Ladies, you might wanna tell your man to go hunting if you want him to be more romantic.
Outdoor Hub – How do you feel after a hunt? Exhilarated? Hungry? Just plain tired? According to a study by researchers at UC Santa Barbara, male hunters returning from the field may experience a sudden rise in oxytocin, the so-called “love hormone.” This nickname is somewhat misleading since oxytocin not only promotes sexual arousal, but also a wide range of other benefits such as increasing sociability, reducing stress, reducing pain, healing wounds, and there is even some evidence of the hormone acting as anti-depressant. Overall, scientists say the hormone may make hunters more empathetic, which helps in allowing them to reintegrate with their families, share a meal, and “calm down” after the hunt.
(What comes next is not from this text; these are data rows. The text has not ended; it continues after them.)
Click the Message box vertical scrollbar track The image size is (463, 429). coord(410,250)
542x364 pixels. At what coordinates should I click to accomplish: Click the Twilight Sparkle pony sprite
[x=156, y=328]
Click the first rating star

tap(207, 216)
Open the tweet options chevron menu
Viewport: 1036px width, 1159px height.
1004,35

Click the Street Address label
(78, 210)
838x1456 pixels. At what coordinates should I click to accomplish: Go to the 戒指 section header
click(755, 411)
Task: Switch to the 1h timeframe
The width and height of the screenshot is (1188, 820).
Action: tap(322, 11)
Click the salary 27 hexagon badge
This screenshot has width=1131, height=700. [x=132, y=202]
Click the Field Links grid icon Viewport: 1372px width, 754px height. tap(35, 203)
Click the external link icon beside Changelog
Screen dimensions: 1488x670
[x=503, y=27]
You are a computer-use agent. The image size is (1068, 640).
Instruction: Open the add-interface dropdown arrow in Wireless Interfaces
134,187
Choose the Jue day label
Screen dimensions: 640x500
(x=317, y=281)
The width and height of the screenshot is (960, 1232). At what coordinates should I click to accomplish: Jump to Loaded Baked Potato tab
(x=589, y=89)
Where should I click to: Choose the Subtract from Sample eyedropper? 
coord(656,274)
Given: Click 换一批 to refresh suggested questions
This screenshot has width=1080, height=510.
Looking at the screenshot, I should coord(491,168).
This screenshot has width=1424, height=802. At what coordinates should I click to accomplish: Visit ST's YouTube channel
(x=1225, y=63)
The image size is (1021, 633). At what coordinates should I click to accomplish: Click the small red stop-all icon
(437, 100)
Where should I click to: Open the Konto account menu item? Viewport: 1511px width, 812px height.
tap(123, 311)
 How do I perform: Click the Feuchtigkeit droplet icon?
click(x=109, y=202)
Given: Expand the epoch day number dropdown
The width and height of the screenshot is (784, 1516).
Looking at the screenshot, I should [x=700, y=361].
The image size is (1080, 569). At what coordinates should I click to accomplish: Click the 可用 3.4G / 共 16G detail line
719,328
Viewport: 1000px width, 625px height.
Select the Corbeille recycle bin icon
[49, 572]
The study, which was recently published in the Royal Society’s Biology Letters, followed a group of subsistence hunters in Boliva called the Tsimane. Researchers accompanied the Tsimane men on the hunt and routinely collected saliva samples from the volunteers, which allowed the scientists to keep track of the hunters’ hormone levels during and after the trip. According to the researchers, increased oxytocin made the hunters kinder, more generous, and more likely to share their harvest. The hormone also appears to tap into certain male nurturing behaviors, which allowed hunters to more easily reconnect with their families after a long absence.
Hunting naturally increases testosterone, especially if a hunt is successful. Researchers found that the higher a hunter’s testosterone is raised, the higher his oxytocin level will surge when he returns. In many ways, this allows the hunter to “sober up” from the negative effects of high testosterone levels. Although women are also affected by oxytocin, the study followed mostly male hunters.